Neem 24/7 contact met ons op
026 - 382 39 16Soorten motten
Motten zien er klein en ongevaarlijk uit, maar kunnen schade toebrengen aan textiel en opgeslagen producten.
Bruine huismot
Uiterlijk
- Volwassen dier: 8 – 14 mm lang. Donkerbruine voorvleugels, elk met drie of vier zwarte vlekken.
- Larven: tot 20 mm lang. Vuilwit met een bruine kop. Eerste borstsegment is kastanjebruin.
- Pop: 15 tot 20 mm lang in een zijden cocon.
Ontwikkeling
- Normaal gezien één generatie per jaar.
Leefwijze
- De larve kan aanzienlijke afstanden afleggen voordat ze zich verpopt.
- De larve leeft van zowel plantaardig als dierlijk materiaal, zoals zaden, graan, kurk, linnen, wol en bont.
Kleermot
Uiterlijk
- Volwassen dier: 6 - 8 mm lang. Voorvleugels blinkend goudkleurig-bruingeel zonder tekening met franjes op het uiteinde van de vleugels.
- Larve: tot 10 mm lang. Roomwit met een goudbruine kop. Leeft in een zijden koker die vaak 10 tot 15 keer langer is dan het lichaam.
- Pop ongeveer 6 mm lang.
Ontwikkeling
- Van ei tot volwassen dier duurt ongeveer 3 maanden. Een vrouwtje legt 50 tot 100 eieren. Alle stadia (ei, larve, pop en imago) kunnen tegelijkertijd voorkomen.
Leefwijze
- Komt o.a. voor in vogelnesten.
- De volwassen mot eet niet, is een slechte vlieger en is lichtschuw.

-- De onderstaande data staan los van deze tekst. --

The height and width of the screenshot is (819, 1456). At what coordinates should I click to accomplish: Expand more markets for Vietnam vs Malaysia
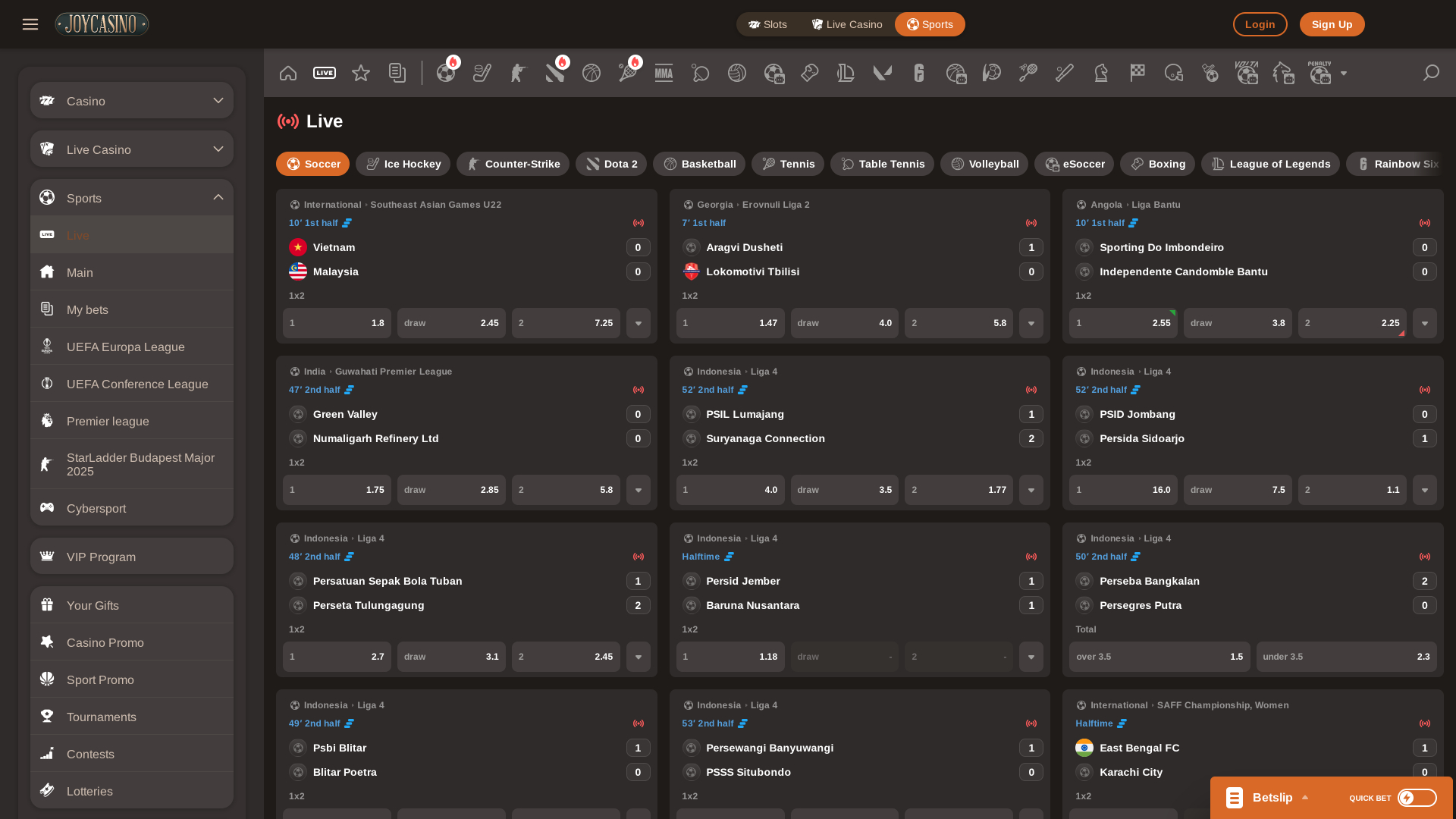tap(639, 323)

- Heeft de voorkeur voor kleding met vlekken.
- Tast ook opgezette dieren aan en vilt dat gebruikt wordt als isolatiemateriaal.
- Vraatpatroon is onregelmatig.
Meelmot
Uiterlijk
- Volwassen dieren: 7 - 9 mm lang, spanwijdte van 15 - 20 mm. Zwart met grijze zigzagpatronen over de vleugels.
- Larve: roze of groene schijn, afhankelijk van het voedsel dat ze eten. Bruine kop. Wonen in een zijdeachtig kokertje.
Ontwikkeling
- 152 dagen bij 17°C; 42 dagen bij 30°.
Leefwijze
- Eten zelden andere voedingsmiddelen dan bloem. De volwassen dieren rusten meestal overdag en vliegen rond in het schemerduister.
Pelsmot
Uiterlijk
- Volwassen dier: 6 mm lang en vaalwit van kleur. Donkerbruine voorvleugels met drie vage vlekken (kan lijken op twee vlekken).
- Larve: tot 10 mm lang. Leeft in een zijden koker, die meestal de kleur heeft van het weefsel dat ze heeft gegeten. Hij draagt deze koker met zich mee.
- Pop: gevormd in de afgesloten larvekoker.
Ontwikkeling
- Lijkt op de gewone kleermot.
Leefwijze
- Regelmatige gaten in stoffen.
- Zeldzamer dan de kleermot. Hij heeft een hogere luchtvochtigheid nodig. Controleer geïmporteerde goederen zoals dierenhuiden of voorwerpen van dierlijke oorsprong.
- Vraatpatroon is onregelmatig.
Tropische cacaomot
Uiterlijk
- Volwassen dieren: 7 - 9 mm lang met een spanwijdte van 15 - 20 mm. Grijsbruine stroken met lichtere en donkerdere kleuren.
- Larve: witte, gele of rode tint, afhankelijk van het voedsel dat ze eten. Heeft de neiging om naar donkere plaatsen omhoog te kruipen om zich te verpoppen.
Ontwikkeling
- 31 dagen bij een ideale temperatuur (32°C).
Leefwijze
- Zitten vaak in ladingen geïmporteerd voedsel. Dit ongedierte heeft het vooral gemunt op opgeslagen granen, noten, gedroogd fruit, oliezaden en lijnkoeken. Eet zelden tabak en dierlijke producten.
- De volwassen dieren eten niet.
Vruchtmot
Uiterlijk
- Volwassen dieren: 7 - 9 mm lang, spanwijdte van 15 - 20 mm. Het eerste derde van de voorste vleugels zijn vaalgeel van kleur. De rest van de vleugels is roodbruin.
- Larve: geelwit, roodachtig of groenachtig (afhankelijk van de voeding) met een bruine kop.
Ontwikkeling
- 35 dagen bij 25°C. Veel langer bij lagere temperaturen of wanneer ze zich voeden met producten met een lage voedingswaarde.
Leefwijze
- Eet vooral noten, gedroogd fruit en graangewassen (maïs).
Witkopmunt
Uiterlijk
- Volwassen dier: 6 tot 10 mm lang, kop en borststuk zijn helderwit, voorvleugels zijn gevlekt.
- Larve: tot 12 mm lang. Ivoorwit met een roodbruine kop.
- Pop: in een zijden cocon.
Ontwikkeling
- Normaal gezien één generatie per jaar.
Leefwijze
- Te vinden in onverwarmde buitengebouwen. Heeft een hoge luchtvochtigheid nodig. Tast zelden kleding aan. Leeft van granen, peulvruchten dierlijk en plantaardig afval.
- Komt gebouwen vaak binnen via vogelnesten.